→ Your instructions: Leaving out every picture, retype the lines below from the top through the one that contains "[Share this page] (354, 102)".

→ Dataset extract:

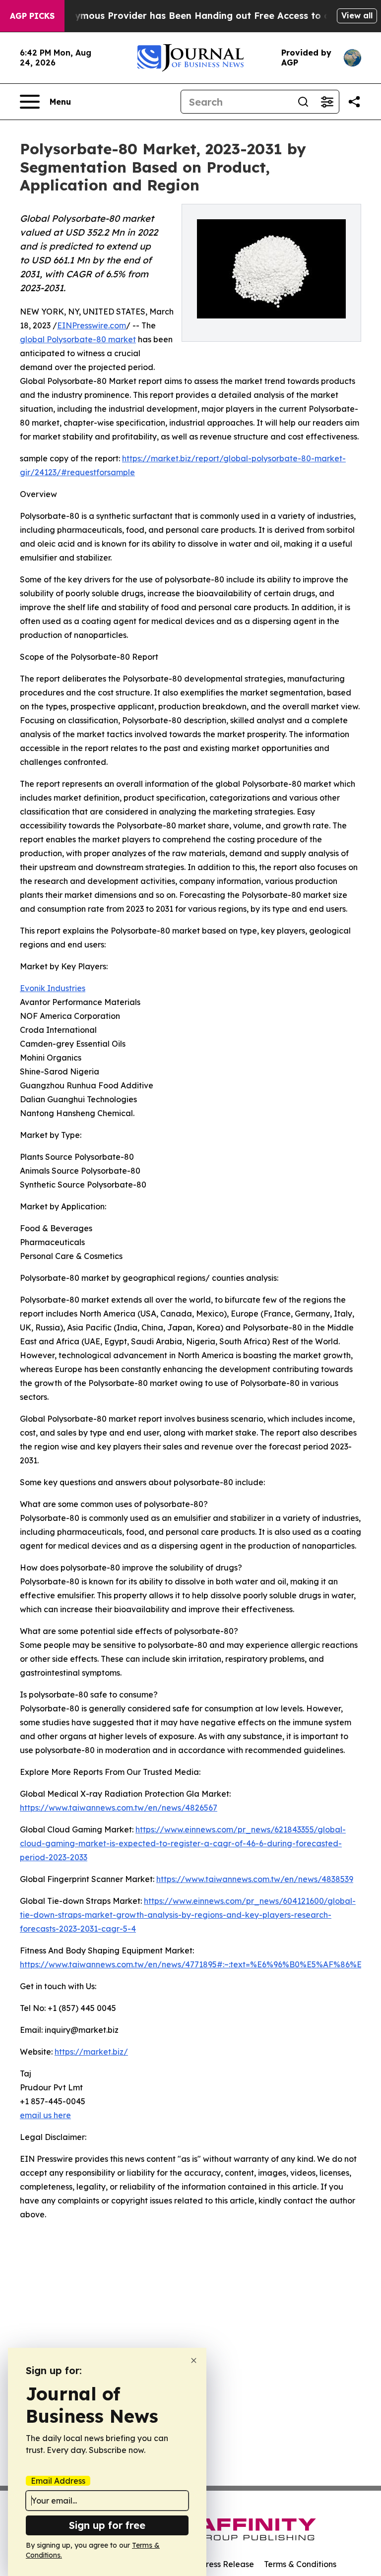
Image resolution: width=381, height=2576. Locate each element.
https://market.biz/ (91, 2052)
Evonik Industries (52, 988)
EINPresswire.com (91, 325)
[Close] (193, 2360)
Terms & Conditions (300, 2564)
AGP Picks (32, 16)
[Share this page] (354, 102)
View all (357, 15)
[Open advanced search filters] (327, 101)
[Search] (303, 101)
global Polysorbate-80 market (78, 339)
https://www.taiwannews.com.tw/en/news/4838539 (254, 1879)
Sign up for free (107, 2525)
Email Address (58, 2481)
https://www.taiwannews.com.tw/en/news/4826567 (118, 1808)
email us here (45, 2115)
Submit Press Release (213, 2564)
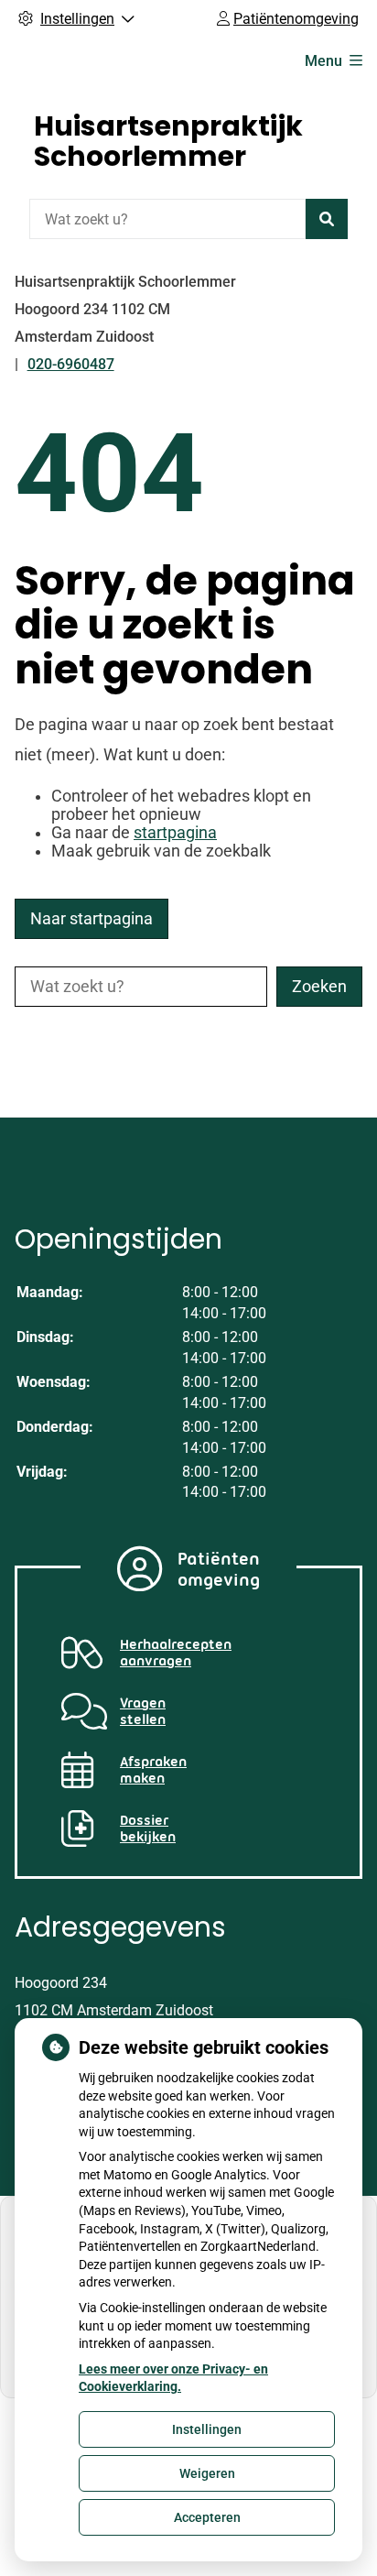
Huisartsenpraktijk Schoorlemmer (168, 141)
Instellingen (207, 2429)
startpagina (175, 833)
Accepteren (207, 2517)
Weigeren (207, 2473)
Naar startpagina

→ Expected answer:
Image resolution: width=381, height=2576. Locate each element.
https://market.biz/ (91, 2052)
Evonik Industries (52, 988)
EINPresswire.com (91, 325)
[Close] (193, 2360)
Terms & Conditions (300, 2564)
AGP Picks (32, 16)
[Share this page] (354, 102)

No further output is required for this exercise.